## IMPORTANT:
initial trajectory is important for final solution, with good initial trajectory it finds solution really easy. This suggests to use the old trajectory initial input to iLQG algorithm

In [1]:
import numpy as np
from drl.ilqg import ilqg, LearnedDynamics
from drl.env.arm import TwoLinkArm

env = TwoLinkArm(g=0., wp=10., wv=1., wu=0.001)

N = 5 # number of future steps for iLQG
Nf = 2 # number of time-steps ahead and after current time-step for fitting linear model
num_episodes = 25
max_steps = 50

model = LearnedDynamics(max_steps, num_episodes, env.state_dim, env.action_dim, Nf)

In [2]:
def dyn(x, u):
    return model.dynamics_function(x, u)

In [3]:
def cst(x, u):
    return env.cost_func(x, u)

In [4]:
x = x0 = env.reset()
goal = env.goal

# Initialize random control sequence
u = np.random.randn(max_steps, env.action_dim)

# Simulate system once
reward = 0.
for i_step in range(max_steps):
    env.render()
    x_new, r, t, _ = env.step(u[i_step,:]) 
    
    model.add(0, i_step, x, u[i_step,:], x_new)
    
    x = x_new    
    reward += r
print('Iter %d, Steps %d, Reward: %.2f, Average reward: %.2f' % (0, i_step+1, reward, reward/i_step))

# Only use first N control inputs for iLQG estimator
u = u[:N,:]
    
for i_episode in range(1, num_episodes):
    # Fit models
    model.fit()
    
    x = env.reset(x0, goal)
    terminal = False
    i_step = 0
    reward = 0.
    
    for i_step in range(max_steps):
        env.render()
        
        model.set_cur_step(i_step)

        _, u, L, Vx, Vxx, cost = ilqg(dyn, cst, x, u, {})
                
        # Take step
        x_new, r, t, _ = env.step(u[0, :])

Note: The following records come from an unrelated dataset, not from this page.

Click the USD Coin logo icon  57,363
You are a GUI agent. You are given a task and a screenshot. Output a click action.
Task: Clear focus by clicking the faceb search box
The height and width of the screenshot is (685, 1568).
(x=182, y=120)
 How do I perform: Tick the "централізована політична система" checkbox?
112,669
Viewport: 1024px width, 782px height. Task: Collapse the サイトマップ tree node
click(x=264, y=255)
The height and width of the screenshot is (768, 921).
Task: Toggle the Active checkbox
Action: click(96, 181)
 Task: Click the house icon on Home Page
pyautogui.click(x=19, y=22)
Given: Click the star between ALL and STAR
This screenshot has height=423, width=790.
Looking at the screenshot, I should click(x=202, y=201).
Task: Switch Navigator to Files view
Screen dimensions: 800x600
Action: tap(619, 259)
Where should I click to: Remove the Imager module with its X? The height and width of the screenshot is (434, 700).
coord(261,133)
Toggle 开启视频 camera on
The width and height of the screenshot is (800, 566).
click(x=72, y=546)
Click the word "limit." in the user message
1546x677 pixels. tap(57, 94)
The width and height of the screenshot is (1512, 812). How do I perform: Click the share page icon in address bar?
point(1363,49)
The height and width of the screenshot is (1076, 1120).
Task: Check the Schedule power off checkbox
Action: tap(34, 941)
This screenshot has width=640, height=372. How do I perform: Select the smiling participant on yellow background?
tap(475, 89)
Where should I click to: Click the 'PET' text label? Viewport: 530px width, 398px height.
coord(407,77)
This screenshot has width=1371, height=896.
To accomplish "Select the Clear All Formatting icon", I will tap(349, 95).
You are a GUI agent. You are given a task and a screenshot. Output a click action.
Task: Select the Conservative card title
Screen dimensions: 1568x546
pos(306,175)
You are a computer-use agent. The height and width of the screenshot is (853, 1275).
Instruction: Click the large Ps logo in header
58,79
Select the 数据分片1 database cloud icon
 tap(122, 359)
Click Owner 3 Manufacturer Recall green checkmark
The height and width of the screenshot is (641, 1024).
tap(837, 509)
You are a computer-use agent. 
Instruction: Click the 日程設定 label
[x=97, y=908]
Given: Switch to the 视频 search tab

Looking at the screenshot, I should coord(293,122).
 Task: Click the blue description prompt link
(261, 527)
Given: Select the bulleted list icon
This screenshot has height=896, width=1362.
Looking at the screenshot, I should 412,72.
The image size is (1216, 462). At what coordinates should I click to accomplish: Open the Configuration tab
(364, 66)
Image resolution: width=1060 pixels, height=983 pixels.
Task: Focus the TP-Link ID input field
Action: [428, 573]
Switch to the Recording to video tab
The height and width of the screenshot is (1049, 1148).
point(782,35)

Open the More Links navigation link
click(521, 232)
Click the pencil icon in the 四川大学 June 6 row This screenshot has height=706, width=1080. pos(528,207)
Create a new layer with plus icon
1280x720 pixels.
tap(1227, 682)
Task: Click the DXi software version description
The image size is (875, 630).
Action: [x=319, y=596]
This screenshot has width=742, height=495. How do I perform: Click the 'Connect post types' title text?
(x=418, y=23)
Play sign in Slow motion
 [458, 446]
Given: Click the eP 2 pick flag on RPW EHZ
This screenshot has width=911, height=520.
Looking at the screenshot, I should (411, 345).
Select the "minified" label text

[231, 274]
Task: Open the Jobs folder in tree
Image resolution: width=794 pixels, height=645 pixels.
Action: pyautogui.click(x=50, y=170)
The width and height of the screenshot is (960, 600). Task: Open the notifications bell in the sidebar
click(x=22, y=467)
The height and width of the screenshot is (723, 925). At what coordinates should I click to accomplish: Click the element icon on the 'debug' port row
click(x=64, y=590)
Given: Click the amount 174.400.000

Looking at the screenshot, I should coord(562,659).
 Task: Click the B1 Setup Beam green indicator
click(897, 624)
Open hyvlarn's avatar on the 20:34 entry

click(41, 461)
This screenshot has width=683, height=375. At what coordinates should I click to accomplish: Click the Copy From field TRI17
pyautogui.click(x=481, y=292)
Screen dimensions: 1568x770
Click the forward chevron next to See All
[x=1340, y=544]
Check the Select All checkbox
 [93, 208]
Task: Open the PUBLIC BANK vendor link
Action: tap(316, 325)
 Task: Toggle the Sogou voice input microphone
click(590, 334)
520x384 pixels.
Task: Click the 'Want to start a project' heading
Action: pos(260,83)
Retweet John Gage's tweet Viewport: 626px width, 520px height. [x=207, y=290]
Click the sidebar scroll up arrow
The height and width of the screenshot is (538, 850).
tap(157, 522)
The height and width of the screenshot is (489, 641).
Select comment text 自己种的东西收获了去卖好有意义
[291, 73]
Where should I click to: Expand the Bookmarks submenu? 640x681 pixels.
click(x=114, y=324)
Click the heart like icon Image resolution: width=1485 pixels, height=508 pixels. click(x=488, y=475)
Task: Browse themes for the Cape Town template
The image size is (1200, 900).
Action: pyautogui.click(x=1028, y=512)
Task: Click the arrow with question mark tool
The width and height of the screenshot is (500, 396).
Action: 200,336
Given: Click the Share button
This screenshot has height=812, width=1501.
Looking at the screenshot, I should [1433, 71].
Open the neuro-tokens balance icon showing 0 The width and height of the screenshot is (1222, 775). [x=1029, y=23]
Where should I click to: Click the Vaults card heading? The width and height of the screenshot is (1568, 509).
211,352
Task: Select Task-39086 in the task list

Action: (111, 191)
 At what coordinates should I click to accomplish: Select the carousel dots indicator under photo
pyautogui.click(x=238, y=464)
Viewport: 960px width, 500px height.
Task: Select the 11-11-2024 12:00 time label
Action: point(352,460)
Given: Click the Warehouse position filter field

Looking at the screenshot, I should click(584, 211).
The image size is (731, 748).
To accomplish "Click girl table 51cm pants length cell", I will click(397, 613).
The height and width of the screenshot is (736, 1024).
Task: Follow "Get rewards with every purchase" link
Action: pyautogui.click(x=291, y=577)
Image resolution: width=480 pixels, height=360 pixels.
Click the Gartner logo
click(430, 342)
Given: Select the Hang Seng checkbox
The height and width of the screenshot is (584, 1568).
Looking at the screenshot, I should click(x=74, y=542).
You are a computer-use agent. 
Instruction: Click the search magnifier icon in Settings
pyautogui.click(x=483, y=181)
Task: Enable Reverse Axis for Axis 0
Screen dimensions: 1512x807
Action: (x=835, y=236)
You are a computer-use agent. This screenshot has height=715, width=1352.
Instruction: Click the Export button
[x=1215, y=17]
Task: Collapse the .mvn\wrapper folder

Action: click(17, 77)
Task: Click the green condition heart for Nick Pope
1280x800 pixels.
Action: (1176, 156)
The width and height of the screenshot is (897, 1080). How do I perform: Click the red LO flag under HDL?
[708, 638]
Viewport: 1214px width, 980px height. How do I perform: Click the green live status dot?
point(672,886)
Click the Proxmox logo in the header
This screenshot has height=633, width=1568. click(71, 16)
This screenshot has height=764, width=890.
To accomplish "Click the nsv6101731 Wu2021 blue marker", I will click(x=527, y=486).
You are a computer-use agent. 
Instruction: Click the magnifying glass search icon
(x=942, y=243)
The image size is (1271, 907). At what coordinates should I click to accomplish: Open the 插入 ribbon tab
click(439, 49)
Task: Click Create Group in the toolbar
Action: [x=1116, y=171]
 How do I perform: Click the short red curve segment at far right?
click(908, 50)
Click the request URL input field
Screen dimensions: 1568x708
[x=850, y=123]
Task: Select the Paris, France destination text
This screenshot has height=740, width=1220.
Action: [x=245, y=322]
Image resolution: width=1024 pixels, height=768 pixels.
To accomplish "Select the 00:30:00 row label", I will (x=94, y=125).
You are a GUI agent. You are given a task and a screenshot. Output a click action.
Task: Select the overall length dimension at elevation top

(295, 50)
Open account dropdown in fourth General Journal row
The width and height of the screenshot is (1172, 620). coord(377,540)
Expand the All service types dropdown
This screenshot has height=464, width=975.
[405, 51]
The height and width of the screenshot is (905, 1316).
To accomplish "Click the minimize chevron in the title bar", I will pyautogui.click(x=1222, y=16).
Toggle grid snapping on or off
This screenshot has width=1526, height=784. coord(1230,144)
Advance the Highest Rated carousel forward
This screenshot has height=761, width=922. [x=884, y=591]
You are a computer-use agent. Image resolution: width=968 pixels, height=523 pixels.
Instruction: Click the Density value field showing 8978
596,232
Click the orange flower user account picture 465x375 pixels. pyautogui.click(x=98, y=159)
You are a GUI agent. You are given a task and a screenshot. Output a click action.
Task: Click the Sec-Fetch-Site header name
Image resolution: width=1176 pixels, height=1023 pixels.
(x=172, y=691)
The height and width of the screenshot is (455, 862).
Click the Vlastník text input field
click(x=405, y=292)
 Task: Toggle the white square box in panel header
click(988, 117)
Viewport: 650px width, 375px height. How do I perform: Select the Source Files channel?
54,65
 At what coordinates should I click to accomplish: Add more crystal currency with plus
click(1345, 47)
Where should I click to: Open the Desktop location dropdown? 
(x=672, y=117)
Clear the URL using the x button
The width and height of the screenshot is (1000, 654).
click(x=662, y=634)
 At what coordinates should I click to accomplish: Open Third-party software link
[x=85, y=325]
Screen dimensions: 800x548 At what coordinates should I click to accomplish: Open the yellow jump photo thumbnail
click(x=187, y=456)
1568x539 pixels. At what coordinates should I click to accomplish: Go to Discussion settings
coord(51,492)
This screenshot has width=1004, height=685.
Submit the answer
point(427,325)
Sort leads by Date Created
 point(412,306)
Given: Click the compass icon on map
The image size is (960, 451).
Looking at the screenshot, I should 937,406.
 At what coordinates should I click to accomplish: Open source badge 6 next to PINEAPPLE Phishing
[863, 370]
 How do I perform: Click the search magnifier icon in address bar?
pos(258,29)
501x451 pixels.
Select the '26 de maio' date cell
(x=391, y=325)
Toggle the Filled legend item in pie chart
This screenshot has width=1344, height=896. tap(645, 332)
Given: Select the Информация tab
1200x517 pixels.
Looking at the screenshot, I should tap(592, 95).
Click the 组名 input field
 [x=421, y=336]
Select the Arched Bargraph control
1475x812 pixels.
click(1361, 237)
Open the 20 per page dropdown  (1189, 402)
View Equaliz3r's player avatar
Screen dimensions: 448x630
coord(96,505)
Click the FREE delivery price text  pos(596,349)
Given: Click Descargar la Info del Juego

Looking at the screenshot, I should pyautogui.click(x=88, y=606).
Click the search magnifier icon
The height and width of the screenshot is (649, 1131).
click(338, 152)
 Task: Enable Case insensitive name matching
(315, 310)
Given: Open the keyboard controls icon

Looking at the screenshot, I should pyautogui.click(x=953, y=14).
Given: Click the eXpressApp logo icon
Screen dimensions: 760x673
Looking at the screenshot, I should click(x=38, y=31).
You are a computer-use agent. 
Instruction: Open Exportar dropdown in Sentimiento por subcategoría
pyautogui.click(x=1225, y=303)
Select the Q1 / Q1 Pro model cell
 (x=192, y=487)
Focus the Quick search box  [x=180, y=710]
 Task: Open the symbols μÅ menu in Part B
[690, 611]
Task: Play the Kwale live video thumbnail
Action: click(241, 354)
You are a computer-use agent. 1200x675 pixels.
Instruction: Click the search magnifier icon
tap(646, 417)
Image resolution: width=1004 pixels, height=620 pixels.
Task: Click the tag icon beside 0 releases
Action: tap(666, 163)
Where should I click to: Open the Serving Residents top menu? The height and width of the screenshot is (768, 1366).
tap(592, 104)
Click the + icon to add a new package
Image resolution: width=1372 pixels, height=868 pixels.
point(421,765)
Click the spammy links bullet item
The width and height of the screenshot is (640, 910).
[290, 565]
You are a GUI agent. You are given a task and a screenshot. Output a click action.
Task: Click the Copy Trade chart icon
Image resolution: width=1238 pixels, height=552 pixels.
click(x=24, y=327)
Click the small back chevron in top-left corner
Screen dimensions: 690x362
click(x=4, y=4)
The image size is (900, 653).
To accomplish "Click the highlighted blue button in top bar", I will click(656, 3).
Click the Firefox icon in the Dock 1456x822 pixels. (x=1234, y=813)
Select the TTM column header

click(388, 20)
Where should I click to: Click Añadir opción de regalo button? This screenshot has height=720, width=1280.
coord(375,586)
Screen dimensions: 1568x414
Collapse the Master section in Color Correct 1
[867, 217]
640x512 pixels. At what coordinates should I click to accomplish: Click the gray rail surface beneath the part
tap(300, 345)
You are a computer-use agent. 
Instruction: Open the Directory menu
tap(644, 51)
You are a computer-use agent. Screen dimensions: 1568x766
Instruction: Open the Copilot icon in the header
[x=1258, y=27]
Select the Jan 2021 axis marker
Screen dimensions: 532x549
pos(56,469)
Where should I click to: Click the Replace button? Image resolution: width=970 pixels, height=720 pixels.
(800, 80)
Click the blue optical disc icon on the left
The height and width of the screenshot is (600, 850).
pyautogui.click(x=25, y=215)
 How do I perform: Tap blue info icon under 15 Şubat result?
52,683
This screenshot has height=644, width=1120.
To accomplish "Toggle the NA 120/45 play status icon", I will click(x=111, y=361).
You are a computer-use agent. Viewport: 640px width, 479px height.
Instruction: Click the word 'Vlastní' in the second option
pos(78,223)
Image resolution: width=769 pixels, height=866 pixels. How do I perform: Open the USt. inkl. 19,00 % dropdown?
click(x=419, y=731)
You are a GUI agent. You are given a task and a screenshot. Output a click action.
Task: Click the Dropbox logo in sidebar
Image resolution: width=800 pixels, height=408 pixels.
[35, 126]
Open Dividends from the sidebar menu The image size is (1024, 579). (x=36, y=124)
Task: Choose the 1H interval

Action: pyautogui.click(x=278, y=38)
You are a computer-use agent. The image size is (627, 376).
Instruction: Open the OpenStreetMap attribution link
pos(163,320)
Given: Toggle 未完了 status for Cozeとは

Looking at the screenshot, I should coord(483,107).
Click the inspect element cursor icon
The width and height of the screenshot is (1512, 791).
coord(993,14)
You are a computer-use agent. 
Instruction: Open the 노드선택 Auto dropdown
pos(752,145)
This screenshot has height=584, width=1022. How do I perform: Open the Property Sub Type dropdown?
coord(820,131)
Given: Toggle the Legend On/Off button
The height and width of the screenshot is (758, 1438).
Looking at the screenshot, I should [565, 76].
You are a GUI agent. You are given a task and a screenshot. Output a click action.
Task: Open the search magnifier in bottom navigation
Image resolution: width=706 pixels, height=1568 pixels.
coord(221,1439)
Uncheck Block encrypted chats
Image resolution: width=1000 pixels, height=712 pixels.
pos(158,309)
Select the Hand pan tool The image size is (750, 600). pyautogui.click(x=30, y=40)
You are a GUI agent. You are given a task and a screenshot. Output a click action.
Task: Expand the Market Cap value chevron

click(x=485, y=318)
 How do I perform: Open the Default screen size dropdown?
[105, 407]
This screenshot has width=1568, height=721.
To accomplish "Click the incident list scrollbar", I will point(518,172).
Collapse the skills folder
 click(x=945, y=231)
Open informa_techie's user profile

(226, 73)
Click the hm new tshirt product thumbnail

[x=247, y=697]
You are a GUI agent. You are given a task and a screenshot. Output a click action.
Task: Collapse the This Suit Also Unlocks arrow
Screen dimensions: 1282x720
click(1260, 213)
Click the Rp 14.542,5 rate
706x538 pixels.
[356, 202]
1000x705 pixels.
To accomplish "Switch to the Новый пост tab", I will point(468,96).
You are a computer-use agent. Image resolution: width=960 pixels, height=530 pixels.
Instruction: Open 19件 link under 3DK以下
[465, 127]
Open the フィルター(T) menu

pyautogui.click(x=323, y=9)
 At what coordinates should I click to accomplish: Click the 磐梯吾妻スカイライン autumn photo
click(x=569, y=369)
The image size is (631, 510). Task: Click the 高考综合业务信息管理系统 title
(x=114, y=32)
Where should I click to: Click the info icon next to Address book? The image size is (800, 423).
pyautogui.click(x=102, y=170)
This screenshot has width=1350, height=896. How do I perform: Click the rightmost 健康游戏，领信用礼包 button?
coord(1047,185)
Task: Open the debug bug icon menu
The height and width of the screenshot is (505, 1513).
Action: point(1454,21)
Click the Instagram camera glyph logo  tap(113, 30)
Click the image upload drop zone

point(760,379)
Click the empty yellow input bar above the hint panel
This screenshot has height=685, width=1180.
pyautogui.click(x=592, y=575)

        # Add to data matrices
        model.add(i_episode, i_step, x, u[0, :], x_new)
        
        u = np.concatenate((u[1:,:], np.random.randn(1, env.action_dim))) 
        
        x = x_new
        reward += r
        i_step += 1
        
        if t:
            break
    
    print('Iter %d, Steps %d, Reward: %.2f, Average reward: %.2f' % (i_episode, i_step, reward, reward/i_step))

Iter 0, Steps 50, Reward: -50.00, Average reward: -1.02
Iter 1, Steps 50, Reward: -50.00, Average reward: -1.00
Iter 2, Steps 19, Reward: 81.00, Average reward: 4.26
Iter 3, Steps 24, Reward: 76.00, Average reward: 3.17
Iter 4, Steps 23, Reward: 77.00, Average reward: 3.35
Iter 5, Steps 23, Reward: 77.00, Average reward: 3.35


KeyboardInterrupt: 

In [None]:
env.render(close=True)